WORK ORDER | From the line with "At what coordinates" through the line with "This screenshot has", inclusive, return each line of the data below exactly and leave the rest out.
### DATA FOR REVIEW ###
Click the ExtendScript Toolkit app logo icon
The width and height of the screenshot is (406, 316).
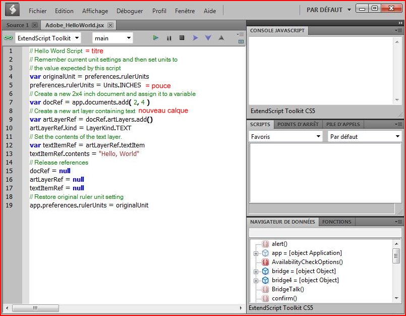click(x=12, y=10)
###
### DATA FOR REVIEW ###
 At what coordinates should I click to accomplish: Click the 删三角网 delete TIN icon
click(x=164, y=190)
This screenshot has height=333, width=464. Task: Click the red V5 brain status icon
###
FINAL ANSWER |
 At what coordinates should I click to accomplish: Click the 删三角网 delete TIN icon
click(x=164, y=190)
This screenshot has height=333, width=464. Task: Click the red V5 brain status icon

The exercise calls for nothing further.